Indahnya di pantai Watu Ulo (Ulonya disebelahnya). |
Menggeber kendaraan diatas 80KM/jam itu wajib, kalau sedang tiada halangan ya 110KM/jam. Akhirnya sampailah kami ke alun-alun Jember, tepat waktunya untuk sholat jum’at kawan. Langsung dah ke masjid setelah parkir, sambil angkat pantat kiri kanan, karena sudah kepanasan dan kecapaian. Satu hal yang terkenang adalah, alun-alun yang berada ditengah kota, sebelah masjid jami’ Jember. Alun-alun itu ditanami oleh pohon kelapa, itu yang ada otak, diatas leher manusia (kepala, Red). Yang akhirnya saya mulai berfilosofi tentang kota ini dan pohon kelapanya. Lanjut ke masjid Jami’nya, saya lupa nama masjidnya kawan (ntar tak searching dulu ya sob) :D. Nah, desainnya itu, mbois, mirip dengan gedung DPR RI di Jakarta sana, mungkin hanya kalah megah, kalah besar, tetapi tidak kalah berkah, insyaAllah.
Jamaah sangatlah banyak, saya dan Sago memilih diluar saja, kerena memang ngantuk setengah sadar. Disampingnya juga masih bisa di isi dua sampai tiga orang jamaah, karena keadaannya tidak lurus, miring kawan (temboknya, bukan alasnya). Yang lebih menarik adalah ada lantai dua di masjid jami’ ini, tetapi seperti biasa, tidak bisa masuk, hanya bisa disampingnya, melihat ketangga sampai separuh. Spesial sekali ketika keluar dari masjid, ada es krim gratis untuk para jamaah, subhanallah ini mah, perlu dikembangkan di kampung halaman. Nah, selanjutnya kami berjalan ke UNEJ (Univeritas Negeri Jember, Red). Ini nanti akan dibahas pula sedikit disini, tapi banyak di hunting kampus, nantinya saja kawan. OK? ;)
Diatas Watu Ulo, itu papan dibelakang saya adl pembatasnya. |
Kami lanjutkan perjalanan ke pantai “watu ula” (bisa diartikan batu ular), lalu melanjutkan ke “tanjung papuma”. Di watu ula, keadaan cukup memadai, jalan nyaman, lurus dan loket masukpun dijaga yang memiliki tiga shift. Kami mengorek sedikit keterangan watu ulo dari bapak penjaga loket, bagaimana keadaan di malam hari dan lain sebagai. Seusai bercakap-cakap dikit, kami memasuki area watu ula, subhanallah, banyak sapinya euy. :D | Ternyata di daerah pantai memang banyak juga yang memelihara sapi kawan, itu kata Sago juga. Maklum saya tinggal di kabupaten tengah jawa, ke pantai jauh, jadi anak gunungan, bukan anak pantai (kunjungi saja Visit Magetan). Nah, kami sengaja mencari tempat yang nyaman, lalu memarkir sepeda motor (pinjaman) dibawah pohon waru (daunnya berbentuk hati, keren buat ngelamar tuh :D). Seperti biasa, sago memasukkan pasir ke plastik, saya memasukkan batu, dan kami menikmati pemandangan di watu ula.

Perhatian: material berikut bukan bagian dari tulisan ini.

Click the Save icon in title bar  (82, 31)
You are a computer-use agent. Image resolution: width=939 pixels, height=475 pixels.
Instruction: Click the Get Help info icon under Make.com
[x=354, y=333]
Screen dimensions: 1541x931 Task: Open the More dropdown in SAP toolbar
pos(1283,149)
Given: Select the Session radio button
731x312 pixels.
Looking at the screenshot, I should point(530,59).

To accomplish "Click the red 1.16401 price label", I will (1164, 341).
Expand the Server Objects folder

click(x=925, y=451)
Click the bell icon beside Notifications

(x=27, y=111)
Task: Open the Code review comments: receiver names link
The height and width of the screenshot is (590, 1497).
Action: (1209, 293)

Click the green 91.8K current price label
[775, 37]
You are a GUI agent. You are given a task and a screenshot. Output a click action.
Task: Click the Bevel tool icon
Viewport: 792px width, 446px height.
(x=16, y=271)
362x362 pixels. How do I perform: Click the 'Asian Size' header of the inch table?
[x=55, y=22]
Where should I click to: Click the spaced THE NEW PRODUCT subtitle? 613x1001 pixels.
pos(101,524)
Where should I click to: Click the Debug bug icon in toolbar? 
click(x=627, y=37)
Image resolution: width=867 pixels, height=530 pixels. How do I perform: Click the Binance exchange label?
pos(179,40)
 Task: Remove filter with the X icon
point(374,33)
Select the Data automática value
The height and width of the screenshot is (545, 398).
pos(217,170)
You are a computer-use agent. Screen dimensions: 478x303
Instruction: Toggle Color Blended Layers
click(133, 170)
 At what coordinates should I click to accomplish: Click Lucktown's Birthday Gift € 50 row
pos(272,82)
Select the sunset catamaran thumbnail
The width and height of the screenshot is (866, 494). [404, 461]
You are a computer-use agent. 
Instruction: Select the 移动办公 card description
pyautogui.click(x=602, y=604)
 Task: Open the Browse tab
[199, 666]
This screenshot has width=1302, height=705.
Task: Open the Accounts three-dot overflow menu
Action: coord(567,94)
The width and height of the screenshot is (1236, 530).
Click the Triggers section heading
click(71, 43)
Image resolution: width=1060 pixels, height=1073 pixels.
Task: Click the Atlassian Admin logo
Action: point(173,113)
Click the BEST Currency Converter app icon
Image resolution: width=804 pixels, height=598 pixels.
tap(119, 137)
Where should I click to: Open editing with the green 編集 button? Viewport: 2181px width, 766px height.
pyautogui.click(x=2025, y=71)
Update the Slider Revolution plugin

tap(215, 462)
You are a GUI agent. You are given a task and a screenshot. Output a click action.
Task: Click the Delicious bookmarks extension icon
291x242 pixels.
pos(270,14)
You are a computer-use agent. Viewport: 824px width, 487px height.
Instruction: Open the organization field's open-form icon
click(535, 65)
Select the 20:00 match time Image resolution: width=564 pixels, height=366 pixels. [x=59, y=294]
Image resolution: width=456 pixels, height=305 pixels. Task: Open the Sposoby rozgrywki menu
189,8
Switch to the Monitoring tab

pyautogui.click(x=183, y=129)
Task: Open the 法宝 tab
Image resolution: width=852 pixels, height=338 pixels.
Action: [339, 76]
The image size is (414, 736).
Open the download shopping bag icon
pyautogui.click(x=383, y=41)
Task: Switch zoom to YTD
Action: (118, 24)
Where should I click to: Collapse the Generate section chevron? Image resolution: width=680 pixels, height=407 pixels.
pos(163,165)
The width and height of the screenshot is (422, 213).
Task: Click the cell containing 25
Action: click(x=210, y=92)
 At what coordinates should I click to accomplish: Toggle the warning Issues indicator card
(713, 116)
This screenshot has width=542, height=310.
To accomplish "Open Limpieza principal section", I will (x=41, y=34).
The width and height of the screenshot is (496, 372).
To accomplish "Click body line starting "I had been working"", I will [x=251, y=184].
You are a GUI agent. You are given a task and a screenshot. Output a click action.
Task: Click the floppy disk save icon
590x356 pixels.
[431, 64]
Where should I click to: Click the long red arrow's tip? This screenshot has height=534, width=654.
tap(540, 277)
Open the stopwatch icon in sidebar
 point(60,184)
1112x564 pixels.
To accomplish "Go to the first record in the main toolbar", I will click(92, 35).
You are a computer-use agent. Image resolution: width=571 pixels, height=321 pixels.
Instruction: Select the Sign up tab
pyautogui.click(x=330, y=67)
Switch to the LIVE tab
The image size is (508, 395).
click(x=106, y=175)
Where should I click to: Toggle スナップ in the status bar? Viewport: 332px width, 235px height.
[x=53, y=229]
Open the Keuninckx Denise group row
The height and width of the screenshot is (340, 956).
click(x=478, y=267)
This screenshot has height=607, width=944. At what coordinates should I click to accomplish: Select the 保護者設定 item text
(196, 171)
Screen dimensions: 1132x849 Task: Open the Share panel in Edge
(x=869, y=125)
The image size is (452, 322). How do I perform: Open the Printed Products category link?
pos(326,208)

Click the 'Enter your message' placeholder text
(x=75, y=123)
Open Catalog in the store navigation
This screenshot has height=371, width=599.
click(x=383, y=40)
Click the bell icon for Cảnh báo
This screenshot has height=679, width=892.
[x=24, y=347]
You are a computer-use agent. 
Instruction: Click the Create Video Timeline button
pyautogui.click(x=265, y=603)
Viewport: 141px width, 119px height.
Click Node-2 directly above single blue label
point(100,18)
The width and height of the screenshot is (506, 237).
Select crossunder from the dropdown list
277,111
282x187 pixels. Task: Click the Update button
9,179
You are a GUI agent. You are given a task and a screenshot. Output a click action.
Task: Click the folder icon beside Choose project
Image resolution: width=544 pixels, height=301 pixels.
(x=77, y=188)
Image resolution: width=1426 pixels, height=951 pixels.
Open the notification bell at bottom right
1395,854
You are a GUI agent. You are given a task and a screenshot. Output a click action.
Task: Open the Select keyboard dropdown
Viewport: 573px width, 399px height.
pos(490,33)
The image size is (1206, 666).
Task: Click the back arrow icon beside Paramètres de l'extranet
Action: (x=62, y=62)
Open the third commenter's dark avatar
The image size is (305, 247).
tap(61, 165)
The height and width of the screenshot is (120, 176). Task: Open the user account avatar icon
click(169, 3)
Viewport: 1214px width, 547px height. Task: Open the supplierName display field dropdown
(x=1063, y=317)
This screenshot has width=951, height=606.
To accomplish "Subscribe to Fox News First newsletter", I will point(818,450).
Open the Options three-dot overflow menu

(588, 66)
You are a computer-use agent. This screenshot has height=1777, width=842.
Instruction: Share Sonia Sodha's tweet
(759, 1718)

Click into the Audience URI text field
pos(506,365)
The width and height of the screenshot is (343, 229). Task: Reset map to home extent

Batunya memang mirip ular, konon itu ular yang menuju laut kidul (Samudera Hindia). Di kalangan orang jawa mah, namanya laut kidul sudah menjadi sumber pembicaraan dari zaman nenek dan kakek kami. Ada tulisan pembatas sih untuk tidak melewati itu, kamipun melewatinya saja, maklum kawan, “darah muda, darahnya para remaja” (jadi nyanyi lagunya bang R Homa). Di depan pembatas ada bau kemenyan dan juga bunga plus beberapa sesajen, jawa banget, ritual nenek moyang. Kami nikmati saja pemandangan sambil berfoto ria, ternyata hari yang semakin sore membuat ombak mulai pasang, ombak besar menerjang “Byyyuuuuurrrrrr”. Aha, Sago basah separuh badan, sementara saya hanya sebagian badan, kami lanjutkan beberapa foto lalu kembali. Kami cari makan dulu di warung dekat parkir motor, sambil titip charger HP, Handycam juga, setelah makan saya tidur sebentar, karena masih jam 3an. Alhamdulillah sebelum jam 4 (sore), kami selesai, bayar makan dan minum (mahal jeh, tempat wisata euy). Lanjut dah ke Musholla untuk sholat ashar berjamaah, agak kelewat waktu sie, Astagfirullah, gimana mau deket ama Allah, suka ngolor-ngolor waktu sholat gini.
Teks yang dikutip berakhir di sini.